Background
Jan Zamoyski was born on 19 March 1542 to Stanisław Zamoyski and Anna Herburt in Skokówka.
Jan Zamoyski was born on 19 March 1542 to Stanisław Zamoyski and Anna Herburt in Skokówka.
He started his education in a school in Krasnystaw but when he was thirteen years old he was sent to study abroad. Already at this young age he attended lectures at the Sorbonne University and Collège de France. In 1559 he briefly visited Poland, then attended the University of Strasbourg; after a few months there he moved to University of Padua, where from 1561 he studied law and received a doctorate in 1564.
he returned to Poland in 1565 and was appointed secretary to King Sigismund II. After Sigismund’s death (1572), he became one of the best-liked leaders of the nobility. Opposing the magnates who wished to offer the throne to the Austrian Habsburgs, he supported the candidature of the French prince Henry and, after Henry’s flight from Poland, supported the anti-Habsburg Stephen Báthory. One of the latter’s closest collaborators, he was made chancellor in 1578 and grand hetman (commander in chief of the armed forces) in 1581. He soon became one of the richest Polish magnates.
Zamoyski energetically helped Stephen Báthory in his efforts to strengthen the royal power. He also distinguished himself during the war of 1579–82 against Muscovy.
After Stephen Báthory’s death, Zamoyski opposed the Habsburg candidature of the archduke Maximilian (brother of the Holy Roman emperor Rudolf II) and contributed to the election of Sigismund III Vasa. When Maximilian tried to seize Kraków by force, Zamoyski routed his forces at Byczyna (Jan. 14, 1588) and took him prisoner. Yet from the very beginning of Sigismund III’s reign Zamoyski passed to opposition. The King feared the hetman’s power, and Zamoyski in turn treated the King as a pawn. Open conflict broke out during the Sejm (Diet) of 1592, when Zamoyski knew that Sigismund was plotting to cede the Polish crown to the Habsburgs in exchange for their support of his right to the Swedish throne. Zamoyski failed to dethrone Sigismund but won for himself a free hand in Moldavia. He installed a hospodar dependent on Poland in Moldavia and temporarily subjected Walachia to Poland.

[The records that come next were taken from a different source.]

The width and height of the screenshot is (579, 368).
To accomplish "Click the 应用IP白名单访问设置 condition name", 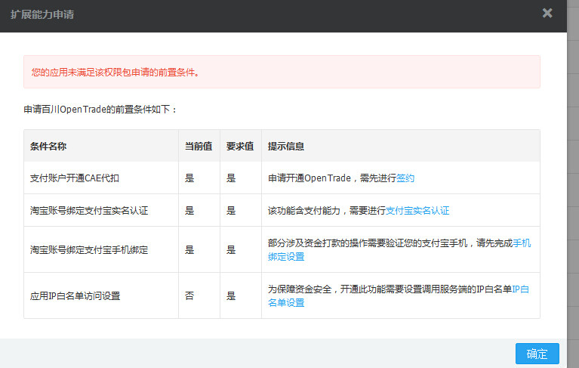I will click(75, 296).

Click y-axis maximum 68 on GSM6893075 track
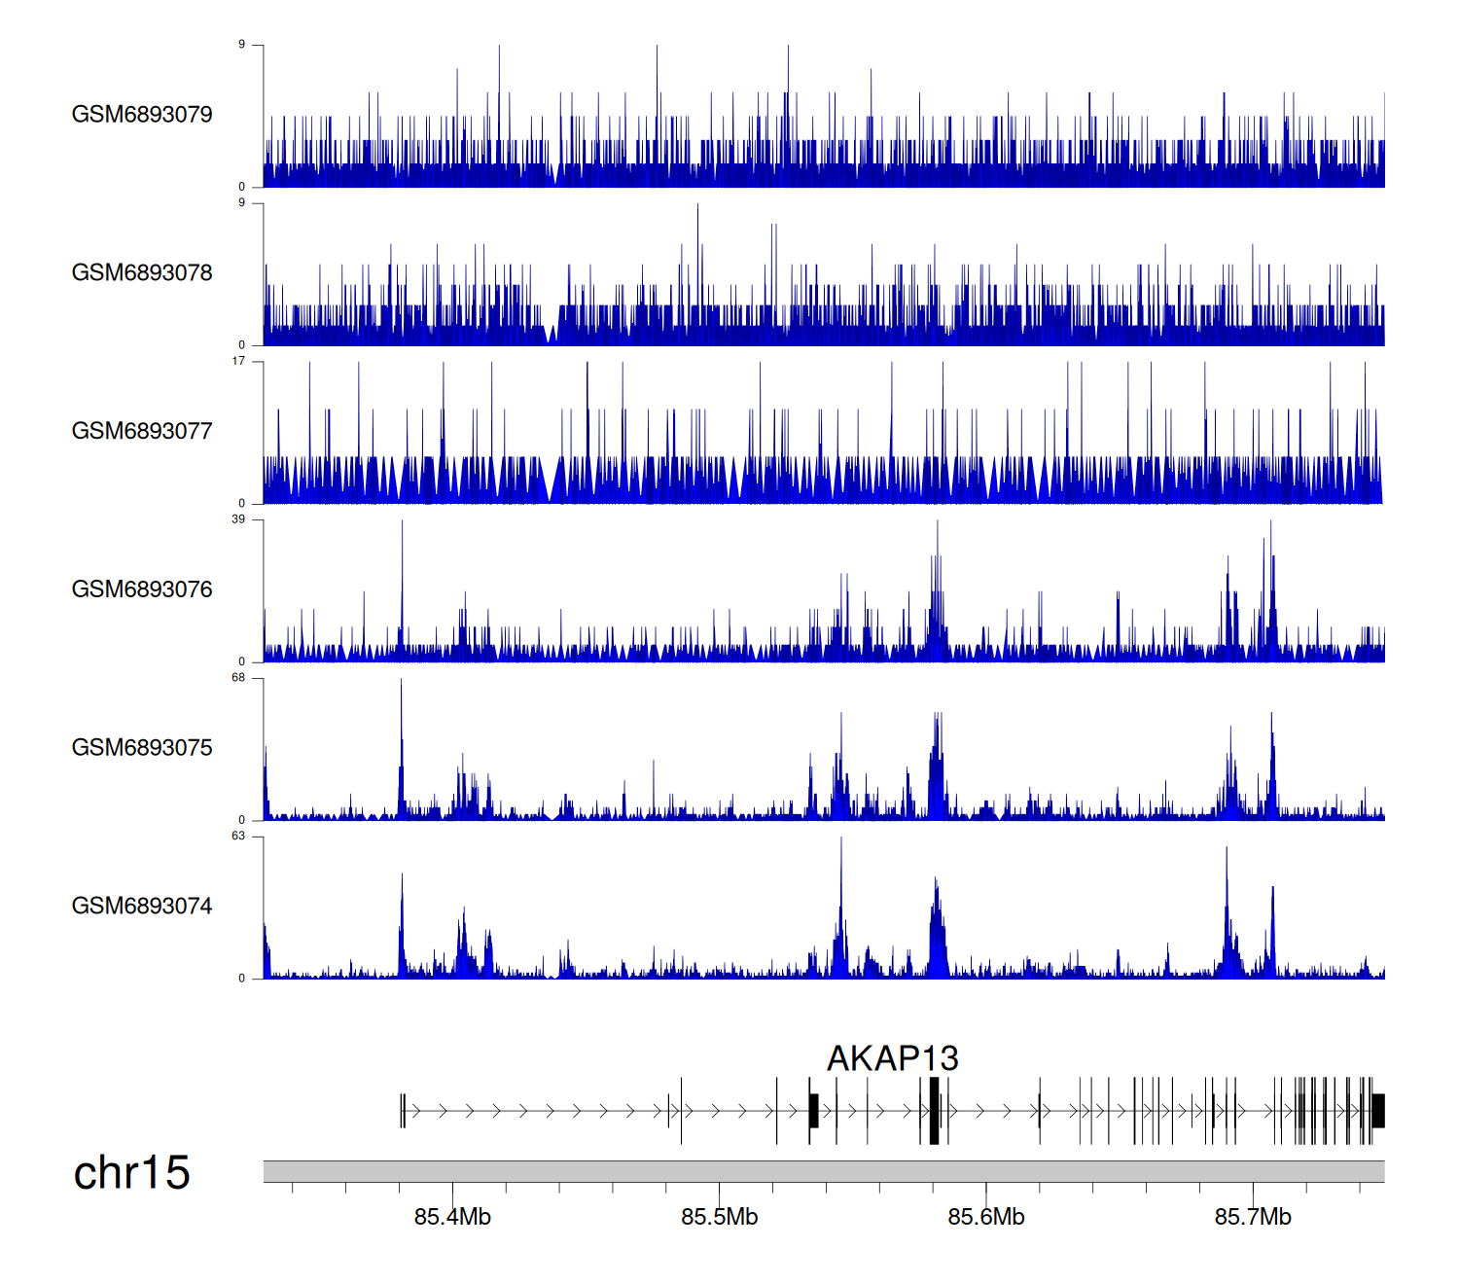point(238,678)
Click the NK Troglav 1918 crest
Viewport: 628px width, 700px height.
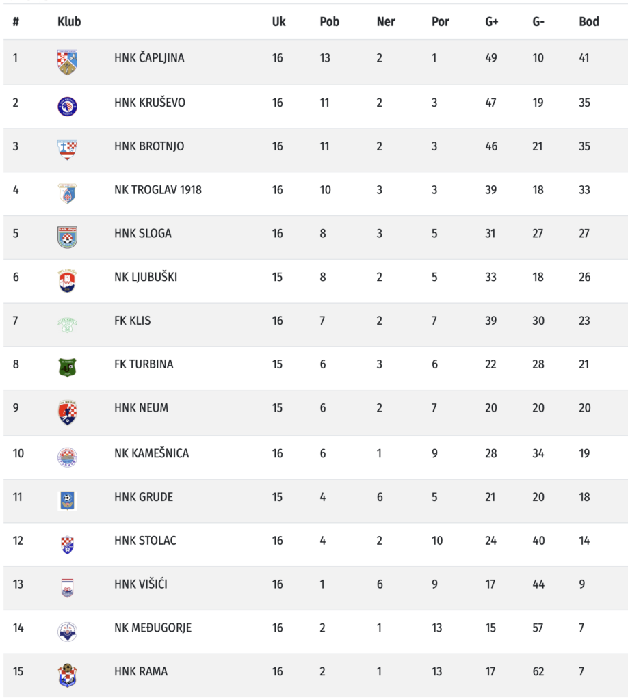pos(67,193)
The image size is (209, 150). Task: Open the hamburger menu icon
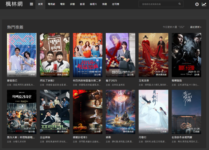point(31,4)
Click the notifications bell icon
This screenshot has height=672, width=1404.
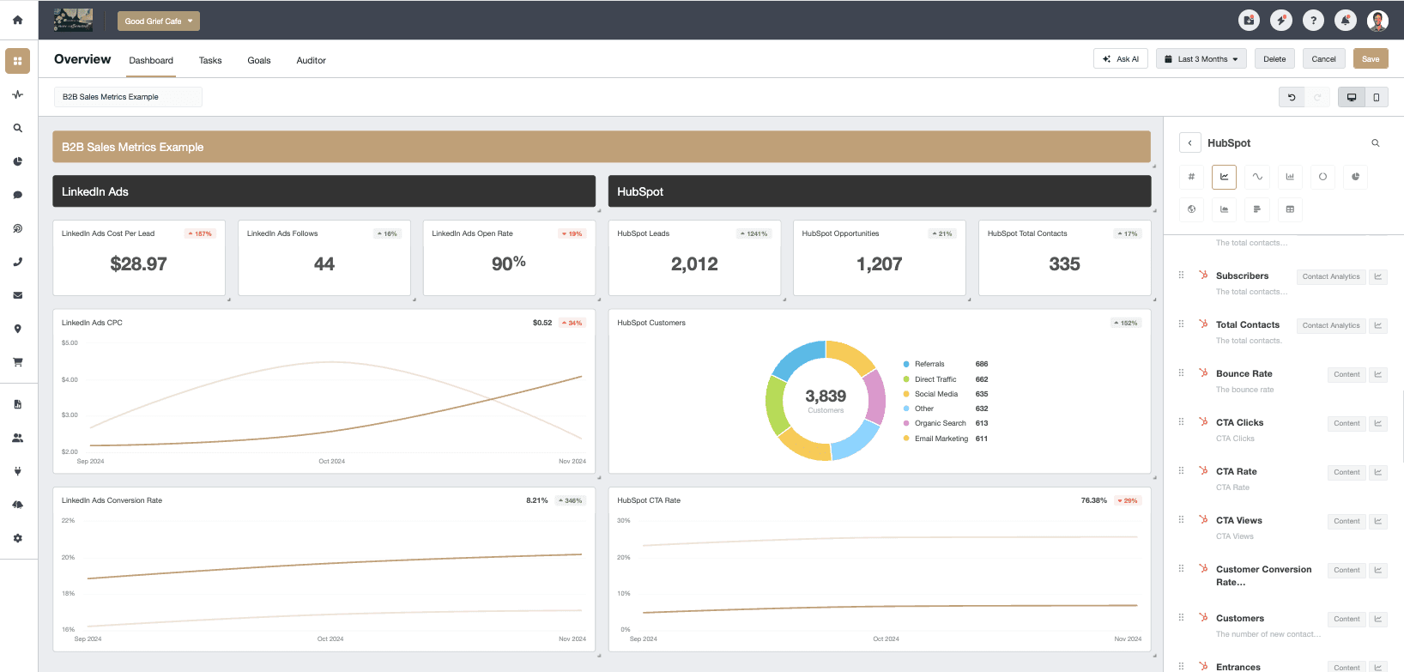(x=1345, y=21)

Zamoyski died suddenly on 3 June 1605, due to a stroke. His fortune was inherited by his single son, Tomasz Zamoyski.
Royal Secretary from 1566, Deputy Kanclerz (Chancellor) of the Crown from 1576, Lord Grand-Chancellor of the Crown from 1578, and Grand Hetman of the Crown from 1581. General Starost of Kraków from 1580 to 1585, Starost of Bełz, Międzyrzecz, Krzeszów, Knyszyn and Tartu. Important advisor to Kings Sigismund II Augustus and Stephen Báthory, he was one of the major opponents of Bathory's successor, Sigismund III Vasa, and one of the most skilled diplomats, politicians and statesmen of his time, standing as a major figure in the politics of the Polish-Lithuanian Commonwealth throughout his life.
He converted from Calvinism to Roman Catholicism.
He valued the good of the country at least as high as his own, and although he could have become the king after a victorious civil war against Sigismund, he preferred to act within the limits of law instead, avoiding a war that could devastate the country, and thus curbing his own ambitions.
In 1571 he married Anna Ossolińska; his wife and their young son died shortly afterwards, in 1572. In 1577 he married again, this time marrying Krystyna Radziwiłł, daughter of magnate Mikołaj Radziwiłł Czarny. His third wife was Gryzelda Batory. After divorce he married Barbara Tarnowska.